Zusammenfassend ist zu sagen, daß für den hier maßgeblichen Personenkreis eine (schlüssige) vertragliche Vereinbarung über einen (unwiderrufbaren) Pensionsanspruch vor dem Jahr 1974 nicht zustandegekommen ist.
Zu dem gleichen Ergebnis führt aber die Beurteilung des Sachverhaltes unter dem Gesichtspunkt einer betrieblichen Übung. Die Frage der dogmatischen Grundlage der betrieblichen Übung kann hier auf sich beruhen.

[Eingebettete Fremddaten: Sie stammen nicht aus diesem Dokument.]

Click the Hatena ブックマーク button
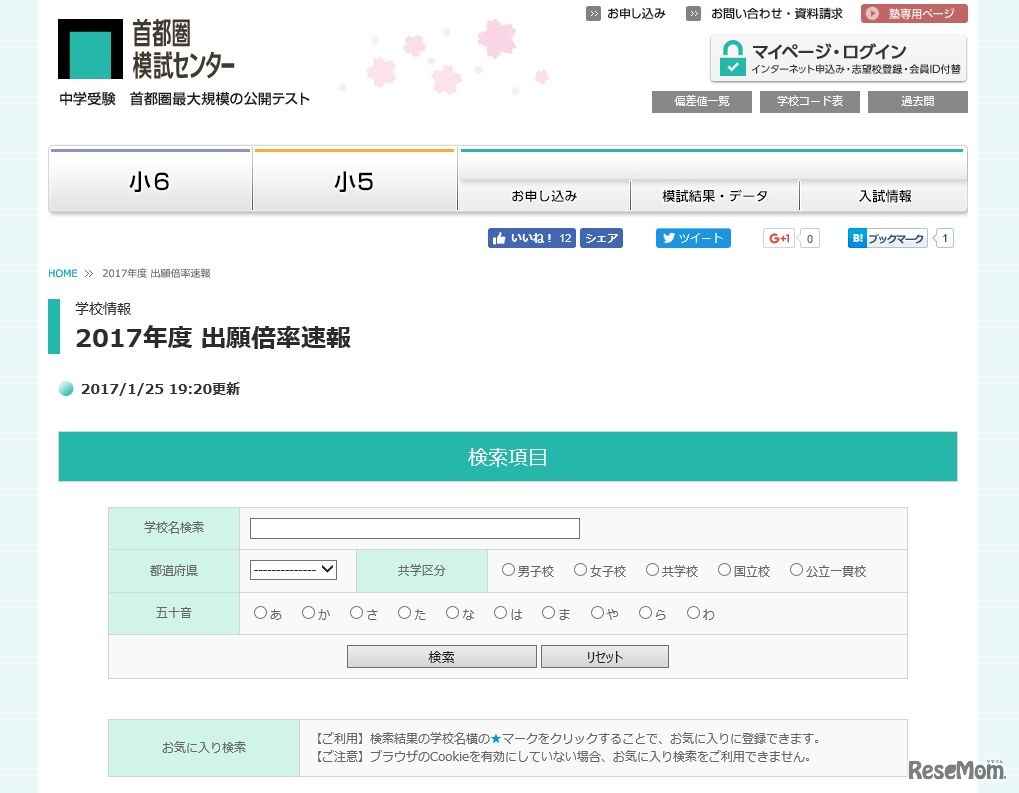Viewport: 1019px width, 793px height. [888, 238]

Geht man nämlich von der vertragsrechtlichen Deutung, also davon aus, daß die durch regelmäßige, vorbehaltlose Gewährung bestimmter Leistungen des Arbeitgebers an die Gesamtheit seiner Arbeitnehmer begründete Übung zufolge der gleichfalls schlüssigen (§ 863 ABGB) Zustimmung der Arbeitnehmer zum Inhalt der einzelnen Arbeitsverträge geworden ist (Spielbüchler, Arbeitsrecht3 I 189 mit abweichender Auffassung zu der die Verbindlichkeit begründenden Verpflichtungsform; Tomandl, Arbeitsrecht I 165 f;
DRdA 1976, 250 = Arb 9427 = ZAS 1977, 102; DRdA 1980, 318
!Kerschner = Arb 9786 = ZAS 1980, 99; DRdA 1981, 42
!Spielbüchler = Arb 9812 = ZAS 1980, 178 !Mayr-Maly ; JBl 1985,
632; Arb 10.434; 9 Ob A 9/87 ua), und nimmt man darüber hinaus auch
noch an, daß eine solche Bindung auch gegenüber jenen Arbeitnehmern
eintritt, die erst später eingestellt werden (DRdA 1982, 191
!Strasser = Arb 9.972 = ZAS 1982, 10 !Tomandl ), dann reicht der
für den Obersten Gerichtshof bindende Sachverhalt für die Annahme
der Verpflichtung des Arbeitgebers zu einer uneingeschränkten
unwiderrufbaren Pensionsleistung aus den bereits dargelegten, hier
ebenfalls relevanten Gründen nicht aus. Daß die "Betriebsübung"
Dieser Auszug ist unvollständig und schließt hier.